*Problem requirements*.
Copy out the listing below, substituting "drop-down menu" for each occurrence of "dropdown" and leaving every other character as it is.

Saved entries:

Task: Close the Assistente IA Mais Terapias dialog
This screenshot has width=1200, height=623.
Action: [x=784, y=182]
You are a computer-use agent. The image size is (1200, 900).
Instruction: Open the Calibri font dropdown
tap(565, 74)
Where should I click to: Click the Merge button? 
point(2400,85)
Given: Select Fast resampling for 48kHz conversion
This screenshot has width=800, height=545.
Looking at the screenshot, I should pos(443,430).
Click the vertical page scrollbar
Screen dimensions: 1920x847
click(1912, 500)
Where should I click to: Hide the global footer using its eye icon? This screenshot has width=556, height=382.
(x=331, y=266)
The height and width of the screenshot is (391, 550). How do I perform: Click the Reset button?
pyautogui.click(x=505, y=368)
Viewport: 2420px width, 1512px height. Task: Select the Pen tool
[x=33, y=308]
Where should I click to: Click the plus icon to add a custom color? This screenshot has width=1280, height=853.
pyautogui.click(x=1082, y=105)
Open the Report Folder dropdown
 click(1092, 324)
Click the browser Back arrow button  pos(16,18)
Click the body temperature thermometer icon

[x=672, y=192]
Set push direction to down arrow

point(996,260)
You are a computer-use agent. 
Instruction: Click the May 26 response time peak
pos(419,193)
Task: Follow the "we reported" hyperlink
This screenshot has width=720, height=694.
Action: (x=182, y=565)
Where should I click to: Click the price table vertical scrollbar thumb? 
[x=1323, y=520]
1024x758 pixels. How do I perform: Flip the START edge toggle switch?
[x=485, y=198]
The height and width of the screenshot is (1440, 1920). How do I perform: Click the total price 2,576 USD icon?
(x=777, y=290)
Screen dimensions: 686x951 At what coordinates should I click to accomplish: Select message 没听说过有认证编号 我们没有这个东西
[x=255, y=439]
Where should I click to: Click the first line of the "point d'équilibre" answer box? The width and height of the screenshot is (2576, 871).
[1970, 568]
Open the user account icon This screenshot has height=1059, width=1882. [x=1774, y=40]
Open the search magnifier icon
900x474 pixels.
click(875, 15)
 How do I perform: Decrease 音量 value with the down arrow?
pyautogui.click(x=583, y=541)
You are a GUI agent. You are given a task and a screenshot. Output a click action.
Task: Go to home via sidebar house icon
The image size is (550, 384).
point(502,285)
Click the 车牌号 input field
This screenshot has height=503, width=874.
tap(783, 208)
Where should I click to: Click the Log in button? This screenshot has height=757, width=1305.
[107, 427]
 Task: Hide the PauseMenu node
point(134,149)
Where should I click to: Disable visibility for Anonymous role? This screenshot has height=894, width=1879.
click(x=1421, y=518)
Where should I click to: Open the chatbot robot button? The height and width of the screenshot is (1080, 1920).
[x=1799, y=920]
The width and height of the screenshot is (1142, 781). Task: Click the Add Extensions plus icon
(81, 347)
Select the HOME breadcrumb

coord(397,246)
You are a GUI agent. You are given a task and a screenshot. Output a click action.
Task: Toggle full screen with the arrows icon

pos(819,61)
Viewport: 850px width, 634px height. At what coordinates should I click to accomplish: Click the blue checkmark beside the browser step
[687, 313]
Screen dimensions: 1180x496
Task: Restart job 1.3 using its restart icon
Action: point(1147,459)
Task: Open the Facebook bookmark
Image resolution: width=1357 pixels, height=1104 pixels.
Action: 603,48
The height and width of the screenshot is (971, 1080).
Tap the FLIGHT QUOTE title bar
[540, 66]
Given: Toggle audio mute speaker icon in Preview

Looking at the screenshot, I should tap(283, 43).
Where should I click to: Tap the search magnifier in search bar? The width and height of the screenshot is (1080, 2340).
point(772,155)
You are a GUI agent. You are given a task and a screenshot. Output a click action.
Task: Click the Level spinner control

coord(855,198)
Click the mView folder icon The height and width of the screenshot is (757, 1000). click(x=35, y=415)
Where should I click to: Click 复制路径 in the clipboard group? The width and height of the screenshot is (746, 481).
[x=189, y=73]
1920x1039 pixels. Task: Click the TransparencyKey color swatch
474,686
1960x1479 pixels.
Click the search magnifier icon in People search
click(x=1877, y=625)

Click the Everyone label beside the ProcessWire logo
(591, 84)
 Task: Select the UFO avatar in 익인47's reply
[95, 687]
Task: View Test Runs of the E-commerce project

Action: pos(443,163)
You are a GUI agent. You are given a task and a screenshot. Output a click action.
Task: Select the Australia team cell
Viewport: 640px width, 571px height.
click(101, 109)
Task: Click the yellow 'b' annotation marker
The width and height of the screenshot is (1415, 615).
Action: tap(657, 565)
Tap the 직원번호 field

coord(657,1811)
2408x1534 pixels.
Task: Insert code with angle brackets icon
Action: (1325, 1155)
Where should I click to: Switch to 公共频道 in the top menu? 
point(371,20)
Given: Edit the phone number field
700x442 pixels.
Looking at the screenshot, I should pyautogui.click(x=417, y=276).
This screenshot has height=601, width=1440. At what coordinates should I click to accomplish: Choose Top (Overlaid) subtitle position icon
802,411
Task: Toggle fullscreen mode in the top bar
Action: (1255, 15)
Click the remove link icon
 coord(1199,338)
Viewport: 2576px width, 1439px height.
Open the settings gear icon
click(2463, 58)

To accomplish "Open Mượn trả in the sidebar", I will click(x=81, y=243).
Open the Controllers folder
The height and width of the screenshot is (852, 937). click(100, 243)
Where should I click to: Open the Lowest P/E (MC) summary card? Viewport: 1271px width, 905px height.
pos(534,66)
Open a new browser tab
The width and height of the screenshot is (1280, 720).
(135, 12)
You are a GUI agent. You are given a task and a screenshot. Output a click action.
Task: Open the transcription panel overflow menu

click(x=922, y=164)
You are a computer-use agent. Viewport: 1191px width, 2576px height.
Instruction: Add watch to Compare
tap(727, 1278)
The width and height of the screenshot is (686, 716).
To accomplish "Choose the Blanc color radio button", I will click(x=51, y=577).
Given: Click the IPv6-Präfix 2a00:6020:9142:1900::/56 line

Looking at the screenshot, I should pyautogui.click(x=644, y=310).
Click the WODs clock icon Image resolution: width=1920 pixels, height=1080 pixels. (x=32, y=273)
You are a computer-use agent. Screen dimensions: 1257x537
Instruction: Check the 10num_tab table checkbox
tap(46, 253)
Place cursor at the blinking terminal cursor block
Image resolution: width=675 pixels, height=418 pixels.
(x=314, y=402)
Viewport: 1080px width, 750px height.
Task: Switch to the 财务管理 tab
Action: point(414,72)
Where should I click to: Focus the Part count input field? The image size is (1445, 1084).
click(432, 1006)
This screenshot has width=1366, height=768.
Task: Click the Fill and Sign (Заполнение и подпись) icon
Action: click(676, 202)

*Exercise answer*.
Task: Close the Assistente IA Mais Terapias dialog
This screenshot has width=1200, height=623.
Action: [x=784, y=182]
You are a computer-use agent. The image size is (1200, 900).
Instruction: Open the Calibri font drop-down menu
tap(565, 74)
Where should I click to: Click the Merge button? 
point(2400,85)
Given: Select Fast resampling for 48kHz conversion
This screenshot has width=800, height=545.
Looking at the screenshot, I should pos(443,430).
Click the vertical page scrollbar
Screen dimensions: 1920x847
click(1912, 500)
Where should I click to: Hide the global footer using its eye icon? This screenshot has width=556, height=382.
(x=331, y=266)
The height and width of the screenshot is (391, 550). How do I perform: Click the Reset button?
pyautogui.click(x=505, y=368)
Viewport: 2420px width, 1512px height. Task: Select the Pen tool
[x=33, y=308]
Where should I click to: Click the plus icon to add a custom color? This screenshot has width=1280, height=853.
pyautogui.click(x=1082, y=105)
Open the Report Folder drop-down menu
 click(1092, 324)
Click the browser Back arrow button  pos(16,18)
Click the body temperature thermometer icon

[x=672, y=192]
Set push direction to down arrow

point(996,260)
You are a computer-use agent. 
Instruction: Click the May 26 response time peak
pos(419,193)
Task: Follow the "we reported" hyperlink
This screenshot has width=720, height=694.
Action: (x=182, y=565)
Where should I click to: Click the price table vertical scrollbar thumb? 
[x=1323, y=520]
1024x758 pixels. How do I perform: Flip the START edge toggle switch?
[x=485, y=198]
The height and width of the screenshot is (1440, 1920). How do I perform: Click the total price 2,576 USD icon?
(x=777, y=290)
Screen dimensions: 686x951 At what coordinates should I click to accomplish: Select message 没听说过有认证编号 我们没有这个东西
[x=255, y=439]
Where should I click to: Click the first line of the "point d'équilibre" answer box? The width and height of the screenshot is (2576, 871).
[1970, 568]
Open the user account icon This screenshot has height=1059, width=1882. [x=1774, y=40]
Open the search magnifier icon
900x474 pixels.
click(875, 15)
 How do I perform: Decrease 音量 value with the down arrow?
pyautogui.click(x=583, y=541)
You are a GUI agent. You are given a task and a screenshot. Output a click action.
Task: Go to home via sidebar house icon
The image size is (550, 384).
point(502,285)
Click the 车牌号 input field
This screenshot has height=503, width=874.
tap(783, 208)
Where should I click to: Click the Log in button? This screenshot has height=757, width=1305.
[107, 427]
 Task: Hide the PauseMenu node
point(134,149)
Where should I click to: Disable visibility for Anonymous role? This screenshot has height=894, width=1879.
click(x=1421, y=518)
Where should I click to: Open the chatbot robot button? The height and width of the screenshot is (1080, 1920).
[x=1799, y=920]
The width and height of the screenshot is (1142, 781). Task: Click the Add Extensions plus icon
(81, 347)
Select the HOME breadcrumb

coord(397,246)
You are a GUI agent. You are given a task and a screenshot. Output a click action.
Task: Toggle full screen with the arrows icon

pos(819,61)
Viewport: 850px width, 634px height. At what coordinates should I click to accomplish: Click the blue checkmark beside the browser step
[687, 313]
Screen dimensions: 1180x496
Task: Restart job 1.3 using its restart icon
Action: point(1147,459)
Task: Open the Facebook bookmark
Image resolution: width=1357 pixels, height=1104 pixels.
Action: 603,48
The height and width of the screenshot is (971, 1080).
Tap the FLIGHT QUOTE title bar
[540, 66]
Given: Toggle audio mute speaker icon in Preview

Looking at the screenshot, I should tap(283, 43).
Where should I click to: Tap the search magnifier in search bar? The width and height of the screenshot is (1080, 2340).
point(772,155)
You are a GUI agent. You are given a task and a screenshot. Output a click action.
Task: Click the Level spinner control

coord(855,198)
Click the mView folder icon The height and width of the screenshot is (757, 1000). click(x=35, y=415)
Where should I click to: Click 复制路径 in the clipboard group? The width and height of the screenshot is (746, 481).
[x=189, y=73]
1920x1039 pixels. Task: Click the TransparencyKey color swatch
474,686
1960x1479 pixels.
Click the search magnifier icon in People search
click(x=1877, y=625)

Click the Everyone label beside the ProcessWire logo
(591, 84)
 Task: Select the UFO avatar in 익인47's reply
[95, 687]
Task: View Test Runs of the E-commerce project

Action: pos(443,163)
You are a GUI agent. You are given a task and a screenshot. Output a click action.
Task: Select the Australia team cell
Viewport: 640px width, 571px height.
click(101, 109)
Task: Click the yellow 'b' annotation marker
The width and height of the screenshot is (1415, 615).
Action: tap(657, 565)
Tap the 직원번호 field

coord(657,1811)
2408x1534 pixels.
Task: Insert code with angle brackets icon
Action: (1325, 1155)
Where should I click to: Switch to 公共频道 in the top menu? 
point(371,20)
Given: Edit the phone number field
700x442 pixels.
Looking at the screenshot, I should pyautogui.click(x=417, y=276).
This screenshot has height=601, width=1440. At what coordinates should I click to accomplish: Choose Top (Overlaid) subtitle position icon
802,411
Task: Toggle fullscreen mode in the top bar
Action: (1255, 15)
Click the remove link icon
 coord(1199,338)
Viewport: 2576px width, 1439px height.
Open the settings gear icon
click(2463, 58)

To accomplish "Open Mượn trả in the sidebar", I will click(x=81, y=243).
Open the Controllers folder
The height and width of the screenshot is (852, 937). click(100, 243)
Where should I click to: Open the Lowest P/E (MC) summary card? Viewport: 1271px width, 905px height.
pos(534,66)
Open a new browser tab
The width and height of the screenshot is (1280, 720).
(135, 12)
You are a GUI agent. You are given a task and a screenshot. Output a click action.
Task: Open the transcription panel overflow menu

click(x=922, y=164)
You are a computer-use agent. Viewport: 1191px width, 2576px height.
Instruction: Add watch to Compare
tap(727, 1278)
The width and height of the screenshot is (686, 716).
To accomplish "Choose the Blanc color radio button", I will click(x=51, y=577).
Given: Click the IPv6-Präfix 2a00:6020:9142:1900::/56 line

Looking at the screenshot, I should pyautogui.click(x=644, y=310).
Click the WODs clock icon Image resolution: width=1920 pixels, height=1080 pixels. (x=32, y=273)
You are a computer-use agent. Screen dimensions: 1257x537
Instruction: Check the 10num_tab table checkbox
tap(46, 253)
Place cursor at the blinking terminal cursor block
Image resolution: width=675 pixels, height=418 pixels.
(x=314, y=402)
Viewport: 1080px width, 750px height.
Task: Switch to the 财务管理 tab
Action: point(414,72)
Where should I click to: Focus the Part count input field? The image size is (1445, 1084).
click(432, 1006)
This screenshot has width=1366, height=768.
Task: Click the Fill and Sign (Заполнение и подпись) icon
Action: click(676, 202)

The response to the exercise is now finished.